Discussion: AEs are the most widely used deep learning method to detect anomalies in tabular data, sequence data, image data, video data and graph data. As a result, a plethora of methods are also proposed to explain AEs. Concretely, XAD techniques such as reconstruction error-based feature contribution, Kernel SHAP, GradientExplainer, LIME, rule extraction and feature map visualisation are often leveraged to obtain explanations. Importantly, most of these explanation methods only provide weak interpretability, as they only explain a single anomaly at a time by exploring some important properties of AE-based detection models.

A Recurrent Neural Network (RNN) is a specific type of neural network that is capable of learning features and long-term dependencies in sequential data [183]. Specifically, sequential data refers to any data that is ordered into sequences, including time series, text streams, DNA sequences, audio clips, video clips, and so on. To address the different challenges of modelling sequential data, various RNN architectures have been proposed. More concretely, frequently used RNNs include deep RNNs with MLP, Bidirectional RNN (BiRNN), Recurrent Convolutional Neural Networks (RCNN), Multi-Dimensional Recurrent Neural Networks (MDRNN), LSTM, Gated Recurrent Unit (GRU), Memory Networks, Structurally Constrained Recurrent Neural Network (SCRNN), Unitary Recurrent Neural Networks (Unitary RNN), and so on. Particularly, by assuming normal instances are temporally more predictable than anomalous instances, RNNs are extensively used to identify anomalies in sequential data because of their ability to model temporal dependencies.

First of all, Shapley values-based techniques such as SHAP are the most typical method used to obtain feature contributions, aiming to explain anomalies identified by RNNs. For instance, Zou and Petrosian [210] utilise Decision Trees [42] and DeepLog [63] to detect anomalies in system logs, and then explain the results using the Shapley value approach. To explain an anomaly, they treat each event in the logs as a player without examining the model structure to generate Shapley values. Moreover, Hwang & Lee [87] propose a bidirectional stackable LSTM-based anomaly detection model for industrial control system anomaly detection. For each identified anomaly, they employ SHAP values to obtain a contribution score of each feature as an explanation. Similarly, Jakubowski et al. [92] examine the issue of anomaly detection when hot rolling slabs into coils. They utilise LSTM to construct a modified AutoEncoder architecture in order to find anomalies. Importantly, they are able to pinpoint the origin of the majority of the abnormalities identified by the deep learning model through analysis of the SHAP interpretation. Furthermore, Nor et al. [152] present a probabilistic LSTM-based model combined with SHAP to detect and interpret anomalies in gas turbines. More importantly, they evaluate the quality of post-hoc explanations from two aspects, viz. local accuracy and consistency. Specifically, local accuracy describes the relationship between feature contributions and predictions, while consistency checks whether the interpretation is consistent with changes in the input features.
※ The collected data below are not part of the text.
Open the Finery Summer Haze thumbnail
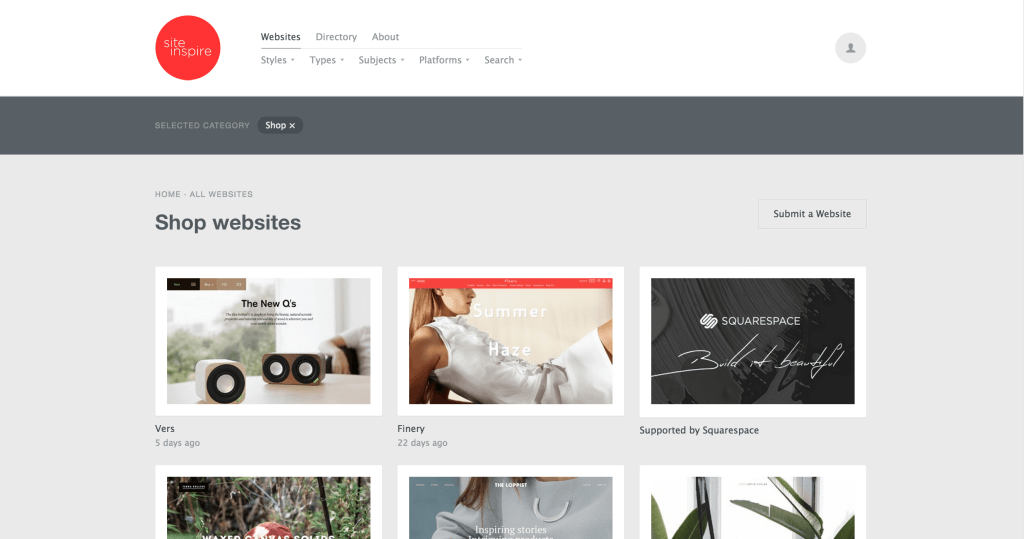 (511, 341)
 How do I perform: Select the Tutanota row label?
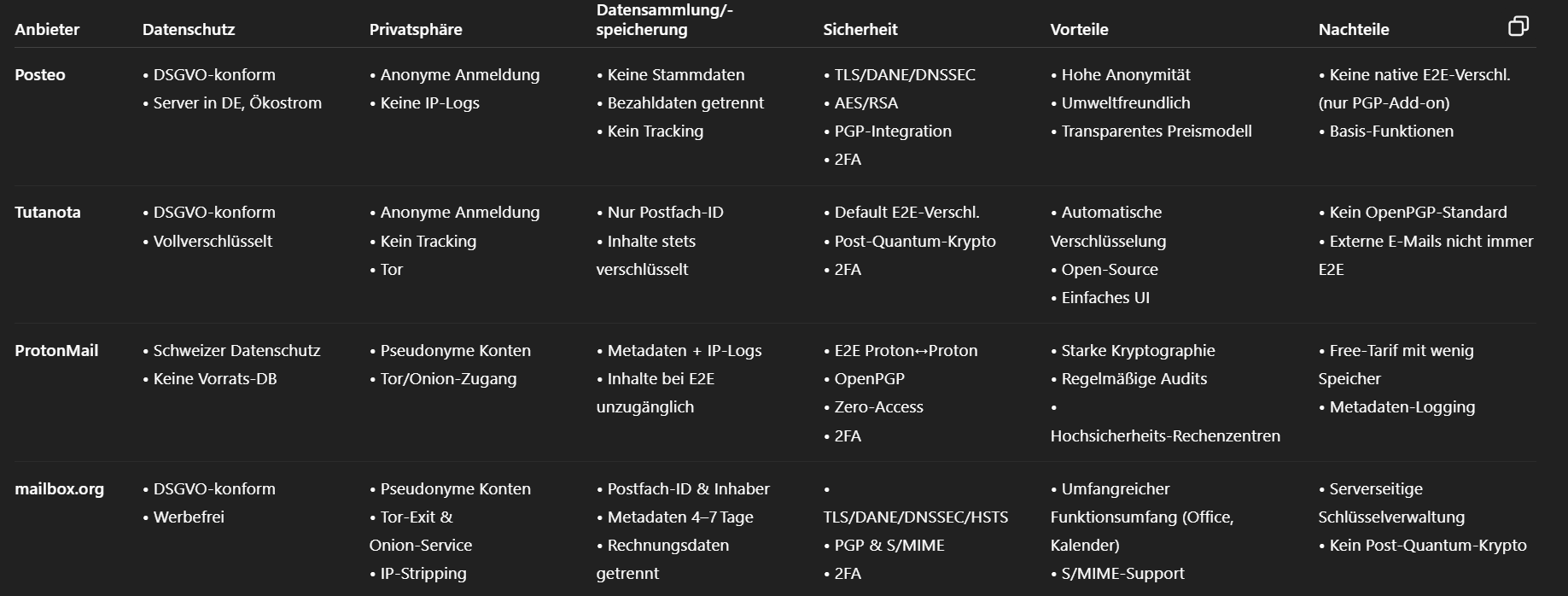pyautogui.click(x=48, y=212)
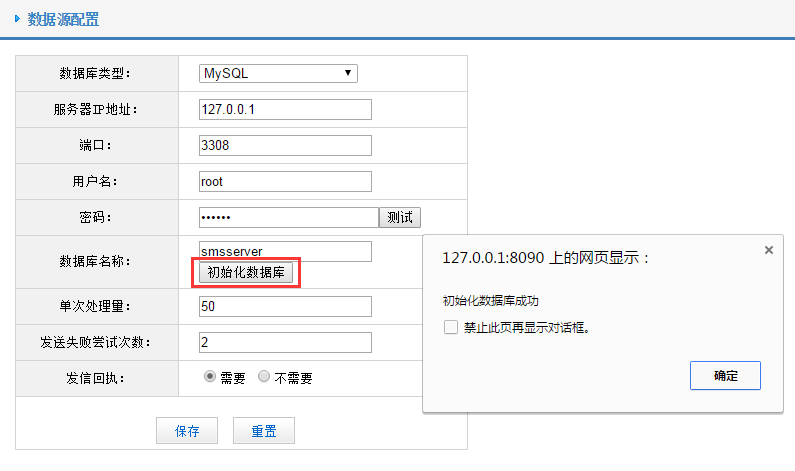Viewport: 795px width, 471px height.
Task: Focus the 端口 field containing 3308
Action: [285, 145]
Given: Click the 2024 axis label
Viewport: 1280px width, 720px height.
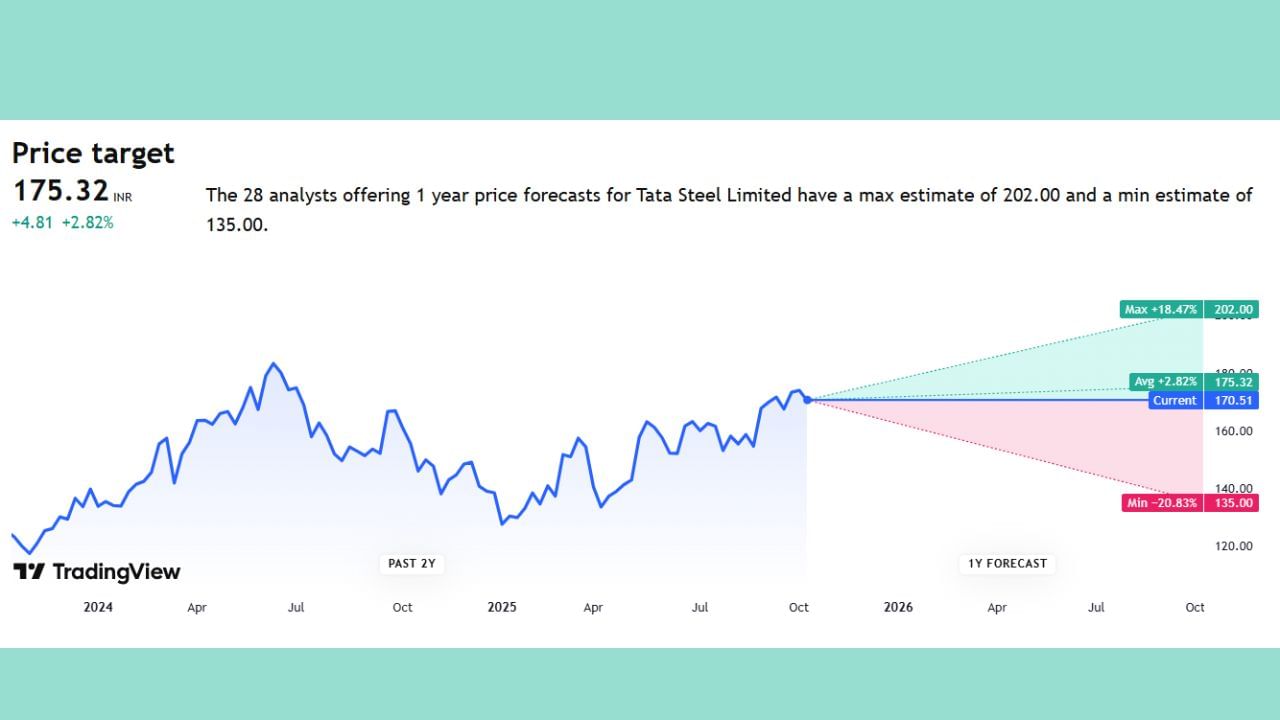Looking at the screenshot, I should tap(98, 607).
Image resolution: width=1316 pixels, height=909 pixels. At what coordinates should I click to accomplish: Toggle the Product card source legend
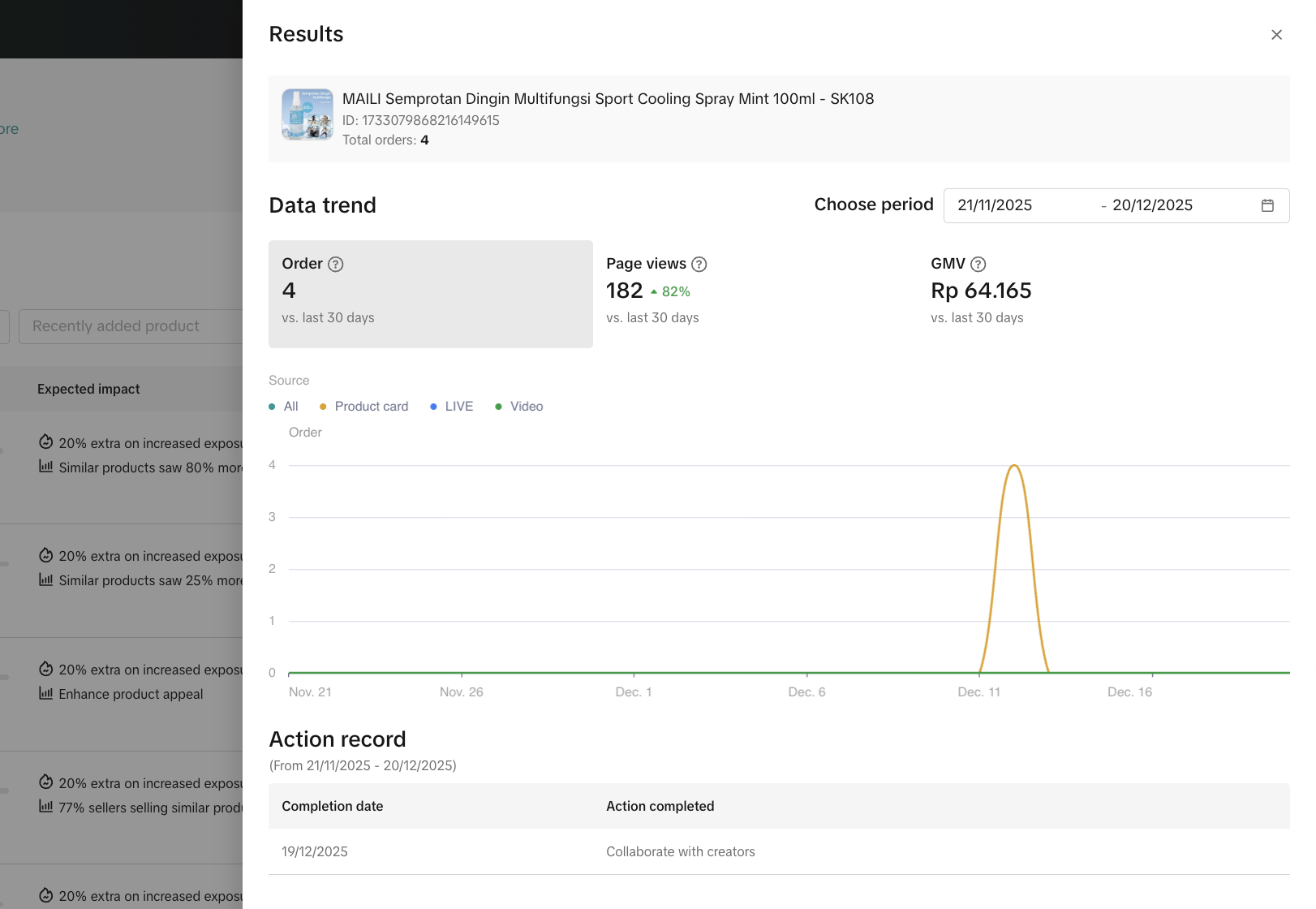click(x=364, y=407)
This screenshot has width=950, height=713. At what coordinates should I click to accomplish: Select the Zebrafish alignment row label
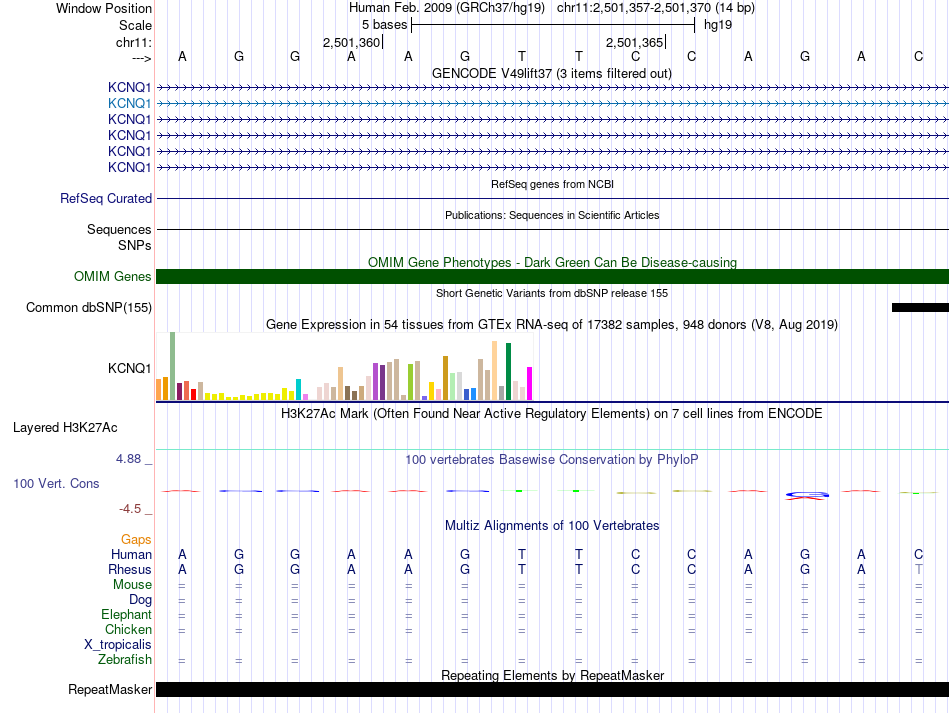(125, 660)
Second, some researchers attempt to utilise surrogate models such as LIME to explain RNN. For example, Herskind Sejr et al. [84] create a predictive neural network-based unsupervised system by training an LSTM model and using reconstruction errors to assess data abnormalities. Importantly, the system offers two layers of anomaly interpretation: deviations from model predictions, and interpretations of model predictions, in order to make the process transparent to developers and users. They employ Mean Absolute Error to illustrate how observations diverge from assumptions at the first level. For the second level, they simulate a black-box model to provide an explanation using LIME. Additionally, Mathonsi & van Zyl [136] present Multivariate Exponential Smoothing Long Short-Term Memory (MES-LSTM) that combines statistics and deep learning. Particularly, they integrate SHAP and LIME and introduce a metric—called Mean Discovery Score—that aims at showing which predictors are most strongly associated with the anomalies.

Third, other methods such as Layer-wise Relevance Propagation (LRP), Integrated Gradients, and Attention Mechanism, are also leveraged to explain RNN-based anomaly detection. For instance, due to the complexity of log systems and the unstructured nature of the resulting logs, Patil et al. [166] use LSTM to detect anomalies in such systems. To generate explanations for each identified anomaly, they utilise LRP to generate relevance scores for every feature at every timestep. Moreover, Han et al. [80] present InterpretableSAD, a Negative Sampling based method for detecting and interpreting anomalies in sequential log data. First, due to the scarcity of anomalous instances, they adapt a data augmentation strategy via negative sampling to generate a dataset that contains sufficient anomalous samples. Second, they train an LSTM model based on this augmented labelled dataset. Third, they apply Integrated Gradients to identify anomalous events that lead to the outlyingness. Furthermore, to detect anomalies in system logs, Brown et al. [28] implement four attention mechanisms in LSTM and prove that compared to Bidirectional LSTM, the attention mechanism augmented LSTM not only retains high performance but also provides information about feature importance and relationship mapping between features, which provides explainability.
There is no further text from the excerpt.